Правильно ли написать о растении, что оно «сумело прилепить свое семечко»? Не сознательно же оно его прилепило? Да. Но зачем оно вырабатывало сложную сочную, ароматную ягоду? Только затем, чтобы этой ягодой кто-нибудь напитался. Проще всего, если склюет птица. Тогда – путешествие на крыльях. Птица уронила бы семечко, пролетая над лесом, и это был бы для растения тоже шаг в пространстве. Собственно, на птицу и был основной расчет, а вовсе не на книжную страницу. Но так же, как у людей, бывают, оказывается, и у семян необыкновенные, приключенческие, прямо-таки фантастические судьбы. Например, пролежать сорок веков в гробнице египетского фараона, а потом прорасти в парижской лаборатории. Согласимся, что и наше семечко постигла именно такая приключенческая судьба.
Но растение полно реализма. Оно не доверяет случаю. Романтика ему ни к чему. Оно выбрасывает гибкий стебель с шишечкой на конце и в десяти – двадцати сантиметрах от себя укореняет новый куст. На птицу надейся, а сам не плошай. Маленький шажок, но зато надежный.
Арестант, в своих изданных впоследствии воспоминаниях, утверждал, что у него в жизни ни до тюрьмы, ни в тюрьме (естественно), ни после тюрьмы не было радости более полной и острой, нежели та, которую подарила ему земляника, выросшая в разбитой плошке.

## ЗАДАНИЕ
Приведите без изменений фрагмент текста о землянике между словами «Арестант, в своих» и «в разбитой плошке.» включительно. Данные для работы не понадобятся.

## ПРИВЕДЁННЫЕ ДАННЫЕ

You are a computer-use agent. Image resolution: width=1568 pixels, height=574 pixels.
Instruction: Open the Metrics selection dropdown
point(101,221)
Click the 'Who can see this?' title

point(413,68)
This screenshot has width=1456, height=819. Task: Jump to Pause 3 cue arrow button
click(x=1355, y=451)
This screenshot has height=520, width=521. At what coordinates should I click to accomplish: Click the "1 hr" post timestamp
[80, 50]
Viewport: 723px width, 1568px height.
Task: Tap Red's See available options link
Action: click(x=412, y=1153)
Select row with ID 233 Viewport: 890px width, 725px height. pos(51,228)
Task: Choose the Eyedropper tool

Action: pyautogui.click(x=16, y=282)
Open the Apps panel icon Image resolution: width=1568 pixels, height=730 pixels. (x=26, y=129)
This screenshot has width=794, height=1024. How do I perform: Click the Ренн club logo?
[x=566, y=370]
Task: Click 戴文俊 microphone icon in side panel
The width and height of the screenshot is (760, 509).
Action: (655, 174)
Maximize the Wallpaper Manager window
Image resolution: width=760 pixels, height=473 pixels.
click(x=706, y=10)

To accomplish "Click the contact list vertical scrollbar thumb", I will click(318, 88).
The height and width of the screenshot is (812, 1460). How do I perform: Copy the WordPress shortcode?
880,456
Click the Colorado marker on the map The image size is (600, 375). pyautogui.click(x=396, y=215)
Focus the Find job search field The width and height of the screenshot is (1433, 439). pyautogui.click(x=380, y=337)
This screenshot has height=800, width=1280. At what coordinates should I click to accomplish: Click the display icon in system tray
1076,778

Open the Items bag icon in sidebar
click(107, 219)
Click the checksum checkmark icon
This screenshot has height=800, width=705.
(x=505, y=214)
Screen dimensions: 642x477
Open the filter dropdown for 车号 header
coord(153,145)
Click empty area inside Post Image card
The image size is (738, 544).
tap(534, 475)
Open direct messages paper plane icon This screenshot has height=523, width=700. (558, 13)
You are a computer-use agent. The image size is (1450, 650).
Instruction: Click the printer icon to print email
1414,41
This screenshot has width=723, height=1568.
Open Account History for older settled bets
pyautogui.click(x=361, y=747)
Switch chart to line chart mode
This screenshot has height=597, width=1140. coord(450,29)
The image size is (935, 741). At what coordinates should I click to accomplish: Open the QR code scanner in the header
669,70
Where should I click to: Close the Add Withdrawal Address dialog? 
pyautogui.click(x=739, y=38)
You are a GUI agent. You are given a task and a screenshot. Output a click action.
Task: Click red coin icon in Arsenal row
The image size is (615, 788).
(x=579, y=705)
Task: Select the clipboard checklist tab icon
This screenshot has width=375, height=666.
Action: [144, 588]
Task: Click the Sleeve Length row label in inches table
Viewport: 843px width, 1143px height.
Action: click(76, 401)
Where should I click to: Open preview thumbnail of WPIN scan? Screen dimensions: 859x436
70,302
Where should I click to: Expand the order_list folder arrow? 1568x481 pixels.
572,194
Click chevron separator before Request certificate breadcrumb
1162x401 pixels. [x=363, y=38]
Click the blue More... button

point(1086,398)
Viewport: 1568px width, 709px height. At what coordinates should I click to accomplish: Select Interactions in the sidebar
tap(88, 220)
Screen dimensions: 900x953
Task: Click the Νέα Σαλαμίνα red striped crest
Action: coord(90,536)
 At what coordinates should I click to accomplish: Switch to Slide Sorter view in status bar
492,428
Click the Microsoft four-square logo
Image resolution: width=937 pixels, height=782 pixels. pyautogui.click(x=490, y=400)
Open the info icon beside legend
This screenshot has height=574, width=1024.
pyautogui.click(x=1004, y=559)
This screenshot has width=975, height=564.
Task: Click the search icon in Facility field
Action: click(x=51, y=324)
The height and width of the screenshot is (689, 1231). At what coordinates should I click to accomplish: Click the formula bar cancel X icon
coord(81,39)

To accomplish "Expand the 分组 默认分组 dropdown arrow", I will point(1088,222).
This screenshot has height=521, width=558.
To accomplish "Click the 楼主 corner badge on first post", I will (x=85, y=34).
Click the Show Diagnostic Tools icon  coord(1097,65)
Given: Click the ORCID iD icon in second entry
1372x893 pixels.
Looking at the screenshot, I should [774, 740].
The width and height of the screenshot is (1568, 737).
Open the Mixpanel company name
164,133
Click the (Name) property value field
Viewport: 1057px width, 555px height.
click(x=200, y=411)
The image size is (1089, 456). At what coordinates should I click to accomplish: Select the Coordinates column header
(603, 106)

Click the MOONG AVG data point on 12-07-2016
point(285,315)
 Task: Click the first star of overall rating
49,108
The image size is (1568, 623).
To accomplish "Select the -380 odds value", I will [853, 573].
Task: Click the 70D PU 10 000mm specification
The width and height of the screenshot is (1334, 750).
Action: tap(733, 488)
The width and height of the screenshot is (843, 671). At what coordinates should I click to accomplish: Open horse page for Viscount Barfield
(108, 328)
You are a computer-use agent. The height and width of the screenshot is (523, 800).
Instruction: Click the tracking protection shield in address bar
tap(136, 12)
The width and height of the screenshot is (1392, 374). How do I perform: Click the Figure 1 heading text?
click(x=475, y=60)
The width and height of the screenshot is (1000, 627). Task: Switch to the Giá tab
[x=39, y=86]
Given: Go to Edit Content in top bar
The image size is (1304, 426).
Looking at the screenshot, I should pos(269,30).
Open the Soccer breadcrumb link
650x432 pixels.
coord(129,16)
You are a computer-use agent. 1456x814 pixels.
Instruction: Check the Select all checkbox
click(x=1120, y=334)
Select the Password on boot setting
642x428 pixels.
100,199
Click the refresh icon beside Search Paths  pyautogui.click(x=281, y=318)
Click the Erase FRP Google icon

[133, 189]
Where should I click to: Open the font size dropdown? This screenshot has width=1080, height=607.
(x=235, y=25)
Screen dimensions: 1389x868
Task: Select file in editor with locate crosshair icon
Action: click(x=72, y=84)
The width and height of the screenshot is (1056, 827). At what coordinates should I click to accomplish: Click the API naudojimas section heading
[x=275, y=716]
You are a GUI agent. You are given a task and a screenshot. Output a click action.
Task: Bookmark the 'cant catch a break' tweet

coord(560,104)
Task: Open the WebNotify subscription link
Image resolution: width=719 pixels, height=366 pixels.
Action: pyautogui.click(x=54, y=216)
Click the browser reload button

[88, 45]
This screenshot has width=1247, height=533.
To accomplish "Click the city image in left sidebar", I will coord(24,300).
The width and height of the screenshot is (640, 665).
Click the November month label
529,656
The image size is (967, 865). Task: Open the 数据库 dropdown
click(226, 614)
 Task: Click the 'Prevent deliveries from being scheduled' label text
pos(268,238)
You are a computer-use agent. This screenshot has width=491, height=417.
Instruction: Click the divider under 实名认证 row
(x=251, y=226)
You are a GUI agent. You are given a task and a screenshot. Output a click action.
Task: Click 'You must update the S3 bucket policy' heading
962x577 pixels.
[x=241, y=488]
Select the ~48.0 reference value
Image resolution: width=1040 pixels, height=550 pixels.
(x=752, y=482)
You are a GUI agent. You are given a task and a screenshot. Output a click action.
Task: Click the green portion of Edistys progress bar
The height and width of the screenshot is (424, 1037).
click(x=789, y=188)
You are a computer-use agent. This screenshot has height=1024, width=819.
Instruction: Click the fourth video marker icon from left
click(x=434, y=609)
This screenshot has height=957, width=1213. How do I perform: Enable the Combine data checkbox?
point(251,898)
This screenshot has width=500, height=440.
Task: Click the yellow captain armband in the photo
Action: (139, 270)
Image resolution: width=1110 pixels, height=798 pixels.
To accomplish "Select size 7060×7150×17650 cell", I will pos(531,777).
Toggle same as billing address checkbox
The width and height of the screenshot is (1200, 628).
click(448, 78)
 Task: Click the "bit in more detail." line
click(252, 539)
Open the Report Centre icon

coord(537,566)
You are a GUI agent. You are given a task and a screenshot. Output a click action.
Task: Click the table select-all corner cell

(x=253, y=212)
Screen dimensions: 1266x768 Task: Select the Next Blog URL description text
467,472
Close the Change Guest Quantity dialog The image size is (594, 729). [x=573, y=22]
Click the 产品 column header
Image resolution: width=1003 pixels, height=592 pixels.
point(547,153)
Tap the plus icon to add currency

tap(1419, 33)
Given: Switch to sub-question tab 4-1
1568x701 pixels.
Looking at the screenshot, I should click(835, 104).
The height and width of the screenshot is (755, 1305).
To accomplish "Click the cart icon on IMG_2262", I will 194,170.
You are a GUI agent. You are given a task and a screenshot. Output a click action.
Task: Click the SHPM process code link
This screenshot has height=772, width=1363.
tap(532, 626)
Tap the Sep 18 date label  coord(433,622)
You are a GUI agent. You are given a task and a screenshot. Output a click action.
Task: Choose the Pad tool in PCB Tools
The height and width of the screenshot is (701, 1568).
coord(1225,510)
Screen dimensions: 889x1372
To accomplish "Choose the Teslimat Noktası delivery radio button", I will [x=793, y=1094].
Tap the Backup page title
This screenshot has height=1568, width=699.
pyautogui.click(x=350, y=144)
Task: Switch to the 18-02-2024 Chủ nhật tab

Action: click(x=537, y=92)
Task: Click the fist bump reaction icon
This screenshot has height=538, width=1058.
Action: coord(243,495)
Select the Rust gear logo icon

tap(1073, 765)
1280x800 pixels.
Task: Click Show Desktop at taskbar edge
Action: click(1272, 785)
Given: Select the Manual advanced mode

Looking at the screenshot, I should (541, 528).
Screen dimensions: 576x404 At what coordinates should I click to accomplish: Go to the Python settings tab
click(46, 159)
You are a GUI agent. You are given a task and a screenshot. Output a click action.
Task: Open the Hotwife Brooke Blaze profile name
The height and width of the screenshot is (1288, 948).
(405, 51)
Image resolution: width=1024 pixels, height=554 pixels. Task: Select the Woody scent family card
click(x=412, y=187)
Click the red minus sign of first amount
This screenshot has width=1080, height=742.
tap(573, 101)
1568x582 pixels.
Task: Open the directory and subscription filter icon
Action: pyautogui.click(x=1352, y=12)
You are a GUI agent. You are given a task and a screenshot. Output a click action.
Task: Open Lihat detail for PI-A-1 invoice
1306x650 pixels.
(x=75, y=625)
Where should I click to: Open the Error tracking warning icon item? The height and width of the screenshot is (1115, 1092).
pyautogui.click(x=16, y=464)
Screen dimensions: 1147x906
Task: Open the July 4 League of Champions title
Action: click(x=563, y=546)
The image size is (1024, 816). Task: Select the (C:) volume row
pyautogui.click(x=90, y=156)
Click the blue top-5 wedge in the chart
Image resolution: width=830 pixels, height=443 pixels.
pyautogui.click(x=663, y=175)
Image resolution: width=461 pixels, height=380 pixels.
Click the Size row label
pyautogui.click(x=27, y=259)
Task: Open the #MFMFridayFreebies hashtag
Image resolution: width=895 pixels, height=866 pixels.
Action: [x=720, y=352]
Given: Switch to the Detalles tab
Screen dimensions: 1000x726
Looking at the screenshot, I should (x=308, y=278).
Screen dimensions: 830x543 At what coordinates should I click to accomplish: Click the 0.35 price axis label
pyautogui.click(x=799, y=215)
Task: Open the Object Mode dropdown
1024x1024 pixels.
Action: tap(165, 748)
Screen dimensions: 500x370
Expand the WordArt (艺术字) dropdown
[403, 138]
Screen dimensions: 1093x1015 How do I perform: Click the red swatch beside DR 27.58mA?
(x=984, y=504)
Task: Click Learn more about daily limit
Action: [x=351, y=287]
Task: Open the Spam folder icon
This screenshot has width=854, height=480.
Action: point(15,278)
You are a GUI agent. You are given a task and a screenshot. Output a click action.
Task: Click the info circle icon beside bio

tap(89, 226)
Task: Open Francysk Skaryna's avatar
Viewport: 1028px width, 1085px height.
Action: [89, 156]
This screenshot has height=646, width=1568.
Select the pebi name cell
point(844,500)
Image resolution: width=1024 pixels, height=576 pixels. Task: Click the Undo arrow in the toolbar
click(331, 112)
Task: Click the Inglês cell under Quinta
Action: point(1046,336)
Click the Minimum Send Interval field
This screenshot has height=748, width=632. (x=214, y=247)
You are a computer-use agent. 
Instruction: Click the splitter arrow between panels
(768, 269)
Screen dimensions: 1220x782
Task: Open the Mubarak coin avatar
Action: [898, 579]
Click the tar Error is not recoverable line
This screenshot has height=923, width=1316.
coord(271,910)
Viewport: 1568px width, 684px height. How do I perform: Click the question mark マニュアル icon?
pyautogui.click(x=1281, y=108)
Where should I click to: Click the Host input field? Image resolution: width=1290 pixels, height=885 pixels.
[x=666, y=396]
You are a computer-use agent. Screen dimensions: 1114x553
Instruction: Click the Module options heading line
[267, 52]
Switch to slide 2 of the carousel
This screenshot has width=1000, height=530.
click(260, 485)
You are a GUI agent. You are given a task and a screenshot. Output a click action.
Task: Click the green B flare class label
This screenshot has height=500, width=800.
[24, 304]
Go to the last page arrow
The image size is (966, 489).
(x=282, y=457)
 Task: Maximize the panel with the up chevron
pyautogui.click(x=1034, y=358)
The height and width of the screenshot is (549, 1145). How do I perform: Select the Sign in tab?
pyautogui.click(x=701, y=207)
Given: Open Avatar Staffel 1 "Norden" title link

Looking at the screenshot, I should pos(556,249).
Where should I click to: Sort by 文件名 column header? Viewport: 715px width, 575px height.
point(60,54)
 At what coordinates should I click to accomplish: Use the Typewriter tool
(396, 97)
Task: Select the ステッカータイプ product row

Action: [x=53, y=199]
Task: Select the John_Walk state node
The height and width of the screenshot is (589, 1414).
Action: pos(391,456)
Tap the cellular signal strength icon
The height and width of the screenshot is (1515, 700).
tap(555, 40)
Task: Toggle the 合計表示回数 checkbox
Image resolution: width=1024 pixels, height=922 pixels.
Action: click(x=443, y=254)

## ПОЛЕ ОТВЕТА
Арестант, в своих изданных впоследствии воспоминаниях, утверждал, что у него в жизни ни до тюрьмы, ни в тюрьме (естественно), ни после тюрьмы не было радости более полной и острой, нежели та, которую подарила ему земляника, выросшая в разбитой плошке.